__Exercise prompt__
After locating the line that holds "Instruction: Click the", transcribe it and each following line to the end of the records, changing nothing and adding nothing.

Saved data entries

╭──

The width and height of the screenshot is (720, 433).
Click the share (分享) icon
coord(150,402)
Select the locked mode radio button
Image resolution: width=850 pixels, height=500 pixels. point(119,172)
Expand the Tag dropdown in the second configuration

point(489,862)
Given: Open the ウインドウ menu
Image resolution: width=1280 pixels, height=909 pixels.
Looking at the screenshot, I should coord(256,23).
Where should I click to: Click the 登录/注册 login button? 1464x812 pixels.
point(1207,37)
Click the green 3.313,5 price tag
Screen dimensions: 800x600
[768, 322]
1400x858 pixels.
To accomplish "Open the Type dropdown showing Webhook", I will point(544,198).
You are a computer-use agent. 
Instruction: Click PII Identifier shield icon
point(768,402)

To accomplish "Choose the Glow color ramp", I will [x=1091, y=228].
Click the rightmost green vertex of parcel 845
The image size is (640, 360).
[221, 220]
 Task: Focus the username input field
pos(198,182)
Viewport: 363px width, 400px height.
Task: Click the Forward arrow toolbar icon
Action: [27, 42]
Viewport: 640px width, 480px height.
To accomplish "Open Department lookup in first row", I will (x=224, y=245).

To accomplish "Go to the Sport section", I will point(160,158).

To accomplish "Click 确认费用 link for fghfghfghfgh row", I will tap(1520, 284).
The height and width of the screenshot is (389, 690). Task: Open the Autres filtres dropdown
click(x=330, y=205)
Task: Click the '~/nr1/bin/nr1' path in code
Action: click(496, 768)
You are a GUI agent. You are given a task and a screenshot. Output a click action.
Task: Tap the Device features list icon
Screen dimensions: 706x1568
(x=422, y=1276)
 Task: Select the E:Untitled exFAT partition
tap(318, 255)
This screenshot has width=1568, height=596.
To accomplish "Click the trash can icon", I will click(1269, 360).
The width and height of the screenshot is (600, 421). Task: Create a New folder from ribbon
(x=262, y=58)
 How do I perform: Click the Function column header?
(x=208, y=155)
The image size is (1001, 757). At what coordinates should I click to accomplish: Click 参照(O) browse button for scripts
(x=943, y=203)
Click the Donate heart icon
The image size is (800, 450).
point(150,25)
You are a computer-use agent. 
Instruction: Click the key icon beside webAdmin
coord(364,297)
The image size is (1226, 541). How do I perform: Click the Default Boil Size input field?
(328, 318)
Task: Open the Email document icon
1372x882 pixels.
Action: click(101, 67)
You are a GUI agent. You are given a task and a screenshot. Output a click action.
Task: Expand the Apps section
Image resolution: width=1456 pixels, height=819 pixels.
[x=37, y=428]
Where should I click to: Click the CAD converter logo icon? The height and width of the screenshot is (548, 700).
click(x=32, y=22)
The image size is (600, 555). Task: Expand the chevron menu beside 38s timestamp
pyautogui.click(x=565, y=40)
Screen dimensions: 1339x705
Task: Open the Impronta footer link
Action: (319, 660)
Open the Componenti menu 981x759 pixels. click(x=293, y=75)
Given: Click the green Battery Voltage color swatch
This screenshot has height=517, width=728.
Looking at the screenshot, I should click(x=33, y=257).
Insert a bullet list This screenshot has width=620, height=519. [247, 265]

╰──

__Result of this exercise__
Instruction: Click the key icon beside webAdmin
coord(364,297)
The image size is (1226, 541). How do I perform: Click the Default Boil Size input field?
(328, 318)
Task: Open the Email document icon
1372x882 pixels.
Action: click(101, 67)
You are a GUI agent. You are given a task and a screenshot. Output a click action.
Task: Expand the Apps section
Image resolution: width=1456 pixels, height=819 pixels.
[x=37, y=428]
Where should I click to: Click the CAD converter logo icon? The height and width of the screenshot is (548, 700).
click(x=32, y=22)
The image size is (600, 555). Task: Expand the chevron menu beside 38s timestamp
pyautogui.click(x=565, y=40)
Screen dimensions: 1339x705
Task: Open the Impronta footer link
Action: (319, 660)
Open the Componenti menu 981x759 pixels. click(x=293, y=75)
Given: Click the green Battery Voltage color swatch
This screenshot has height=517, width=728.
Looking at the screenshot, I should click(x=33, y=257).
Insert a bullet list This screenshot has width=620, height=519. [247, 265]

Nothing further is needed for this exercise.